Silicon Photonics: Present & Future Perspective at IPR

Silicon Photonics: Present & Future Perspective at IPR

By Shamsul Arafin


III-V/silicon hybrid lasers, silicon-itself lasers and III-V/silicon photonic integrated circuits (PIC) - in general, silicon photonics is the research area moving forward at a great speed over the last couple of years. Why such a great speed? Because a number of ever-demanding applications like optical interconnects, long haul communication systems, and conventional CMOS technology need added bandwidth, which could be easily realized by this growing research area. In addition, currently researchers are thinking about the integration of the silicon laser into chips that could be used for medical and security applications.
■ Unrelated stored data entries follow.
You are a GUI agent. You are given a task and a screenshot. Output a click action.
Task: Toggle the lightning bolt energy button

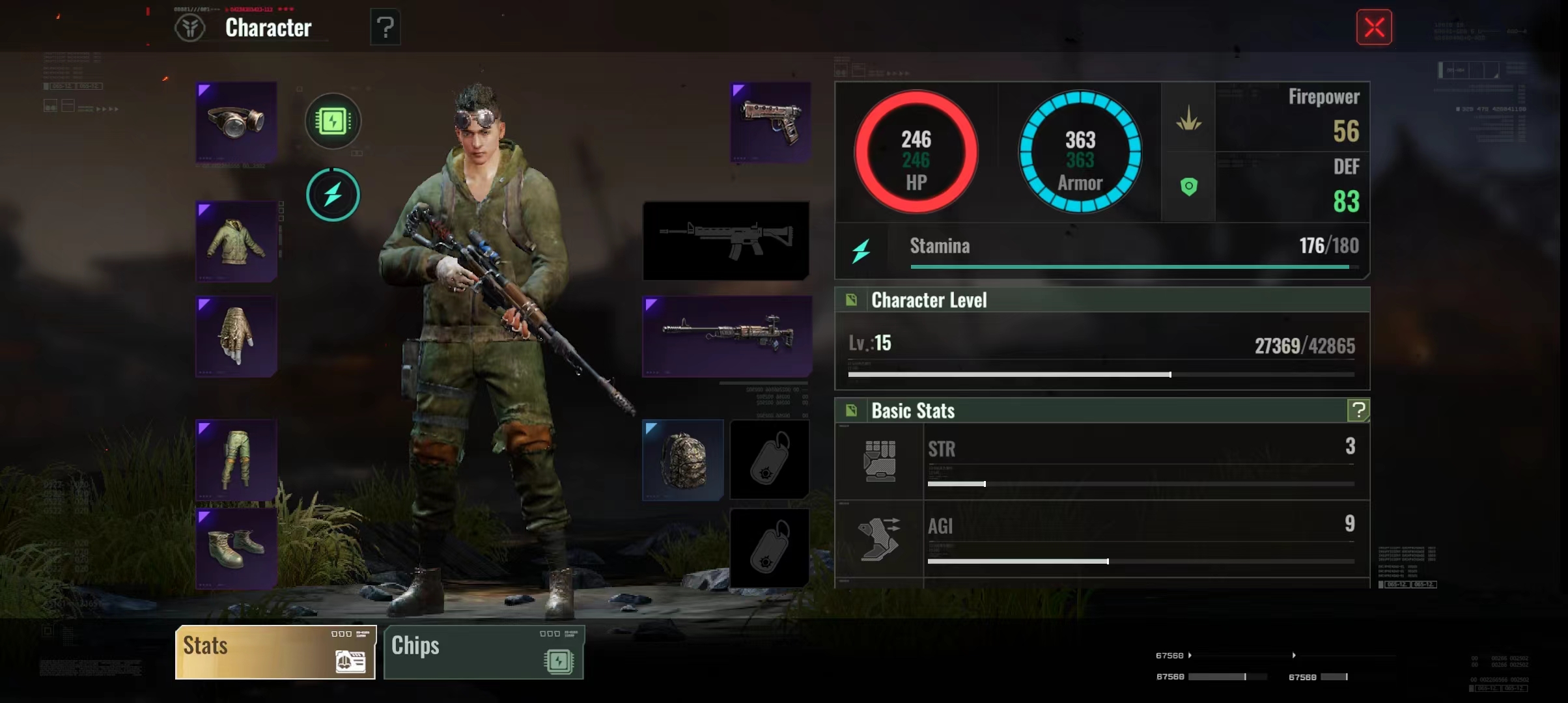[x=333, y=195]
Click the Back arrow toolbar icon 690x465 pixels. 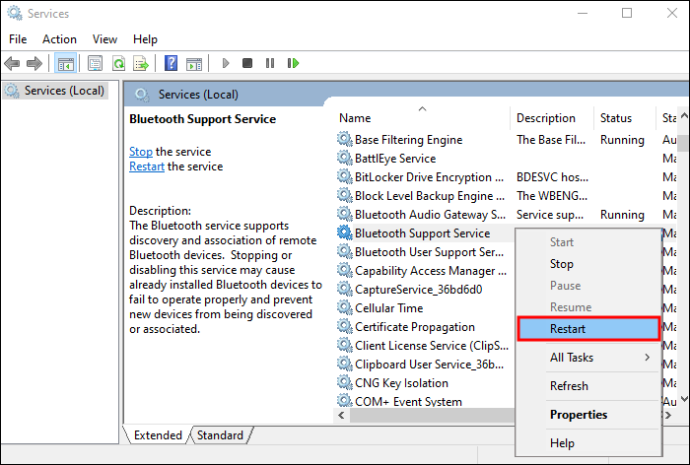tap(12, 63)
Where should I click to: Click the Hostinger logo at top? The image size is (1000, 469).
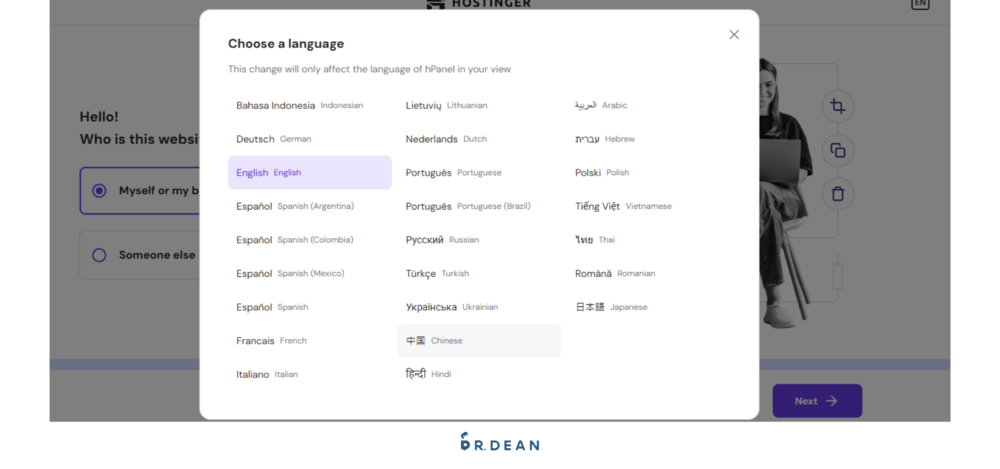479,4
Taking this fact into account, this year Integrated Photonics Research, Silicon, and Nano-Photonics (IPR) meeting at OSA's Advanced Photonics Congress will cover a number of invited talks by leading researchers and scholars from industry and academia in this field.

For instance, Dr. Alban Leliepvre from Alcatel-Thales III-V Laboratory, France, will give a comprehensive talk on III-V/IV hybrid lasers in IPR meeting. Hope he will present some ground-breaking results including the use of the III-V on silicon platform for the realization of tunable single wavelength lasers with 8 nm tuning range. Moreover, he will show the very latest results on the realization of high speed silicon modulators through an integration of these lasers. Wow! Isn’t that fascinating? Such a laser structure can certainly become an important device for future telecommunication and data communication systems.
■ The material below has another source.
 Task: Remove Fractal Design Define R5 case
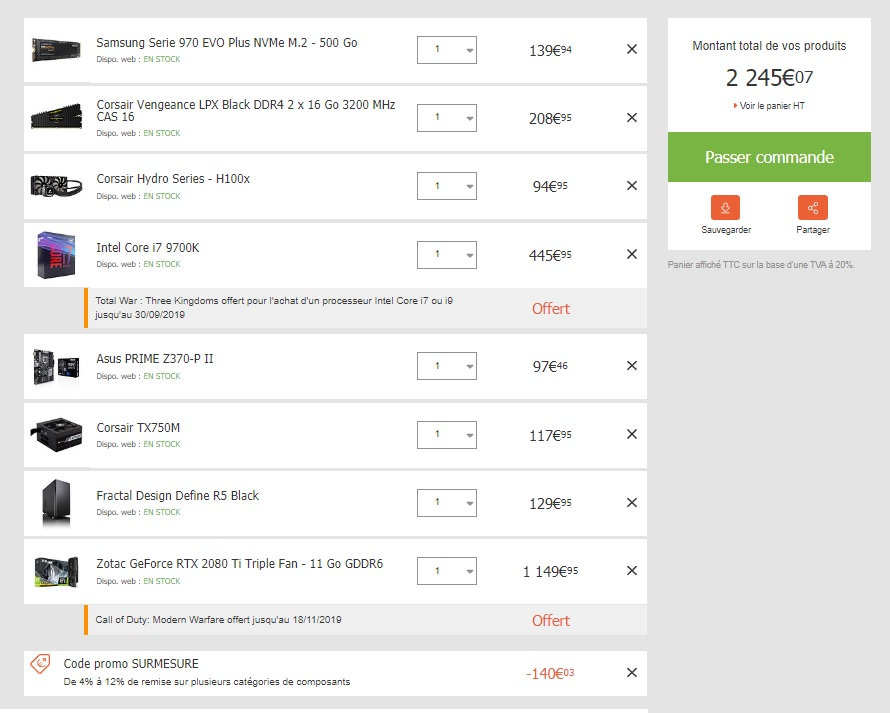coord(631,502)
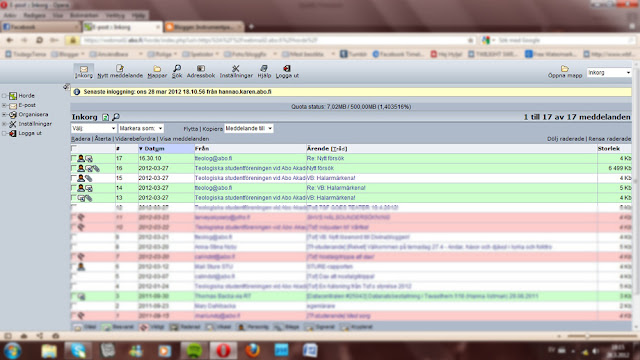Image resolution: width=640 pixels, height=360 pixels.
Task: Open the Välj selection dropdown
Action: [x=93, y=128]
Prof. Gunther Roelkens from Universiteit Gent, Belgium will make the scenario of silicon photonics research further clear in the same meeting by showing some excellent results what he and their research collaborators has currently achieved in this field. Hope he will bring some fresh exciting results which include but not limited to, a hybrid evanescently coupled long-wavelength III–V/silicon distributed-feedback (DFB) laser with an integrated monitor photodiode. Researchers all around the world are really keen to see how his research group came up with such magnificent results. Special thanks to the IPR meeting at OSA's Advanced Photonics Congress for creating such an opportunity.

Furthermore, some leading experts from the industry will share their views at the meeting to demonstrate the current research trends as well as their latest accomplishments in silicon photonics. In fact, there is a huge competition between academia and industry in this field as shown in the below chart. This chart also shows the competition between two different existing technologies to integrate several photonic components onto chips. The complexity of indium phosphide (InP) and hybrid silicon chip is measured as the number of components per chip. Without a doubt, InP-based monolithic integration has increased in complexity exponentially over the past two decades, but according to the researchers, hybrid silicon PICs are catching up and fast. I hope that these issues on silicon photonics research will be highlighted in IPR meeting. This will certainly motivate the researchers to move the research progress further forward.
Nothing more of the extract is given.